Routine the process over and over.
One neat feature of such weather here on this Humboldt County coastline is the poetic, rapturous beauty during those rainstorm breaks, when the sun quickly burns off the wetness, and seemingly the whole environment sparkles a nearly-surreal freshness. After more than eight years living up here, I’m still awed by the wonder-looking of those small, sunshine interruptions during the rainy season — the whole sky for awhile can become clear as-a-bell and dazzling.
In mere seconds, though, the air can get dark as shit, quickly followed by rain flowing-down harder than a motherfucker.

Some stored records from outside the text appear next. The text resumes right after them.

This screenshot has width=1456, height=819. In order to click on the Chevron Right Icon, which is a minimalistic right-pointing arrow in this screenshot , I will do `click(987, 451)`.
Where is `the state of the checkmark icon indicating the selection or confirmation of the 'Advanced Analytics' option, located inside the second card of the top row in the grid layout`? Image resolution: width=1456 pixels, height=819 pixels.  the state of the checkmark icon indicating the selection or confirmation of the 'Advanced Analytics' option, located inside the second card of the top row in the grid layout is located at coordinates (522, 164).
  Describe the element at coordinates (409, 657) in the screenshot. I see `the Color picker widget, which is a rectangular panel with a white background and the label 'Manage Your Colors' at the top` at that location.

(Illustration found here).
Not yet this year. So far, the rain has been much-closer to drizzle. The current front started last night with a soft, gentle drizzle and that’s been about it so far. Although not much in rainfall, supposedly there’s also some white stuff.
From the NWS this morning:
Snow forecast through Monday afternoon.
A cold upper level trough is moving over area today, this will continue to bring showers to the area through Monday.

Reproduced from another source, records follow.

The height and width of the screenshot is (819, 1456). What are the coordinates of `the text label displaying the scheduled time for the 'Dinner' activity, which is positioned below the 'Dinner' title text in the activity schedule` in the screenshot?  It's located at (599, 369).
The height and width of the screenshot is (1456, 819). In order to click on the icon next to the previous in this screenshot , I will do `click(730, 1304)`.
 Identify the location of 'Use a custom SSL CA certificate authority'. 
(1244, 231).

Snow accumulations are generally expected to be less than 2 inches, with local amounts up to 5 inches on the highest peaks.
Accumulations are not expected on the major passes on Hwy 299 and Hwy 199, however it recommended to carry chains and allow extra time in case conditions worsen.
And even so, the NWS estimates maybe a quarter of an inch is possible off this particular front, which is expected to last through tomorrow evening.
Maybe the season might be decent.
Last week, new numbers for our drought (via Yahoo News on Friday):
The precipitation has put the state ahead of the normal rainfall for the season and nudged a few areas out of the worst drought designation, scientists at the U.S. Drought Monitor said Thursday.
The weekly report shows that as of Nov. 3, 44.84 percent of the state was experiencing exceptional drought conditions, the worst designation, down from 46 percent last week and 55 percent a year ago at the same time.
The portion of California experiencing extreme drought, the next-highest level, was also down slightly from the prior week, at 70.55 percent.
That’s a slight drop from 71.08 percent last week and 79.69 percent at the same time in 2014.
Experts caution that the drought is far from over, even though the Pacific Ocean warming phenomenon El Nino is expected to being rain to parts of the state this winter.
But we need to go beyond rain: ‘To replenish the state’s reservoirs and provide enough water for people and wildlife through the hot months next summer, it must get cold enough for snow to continue to fall in the mountains. The snowpack, which last year was at its lowest in 500 years, melts in the spring to provide water during the warmer months.’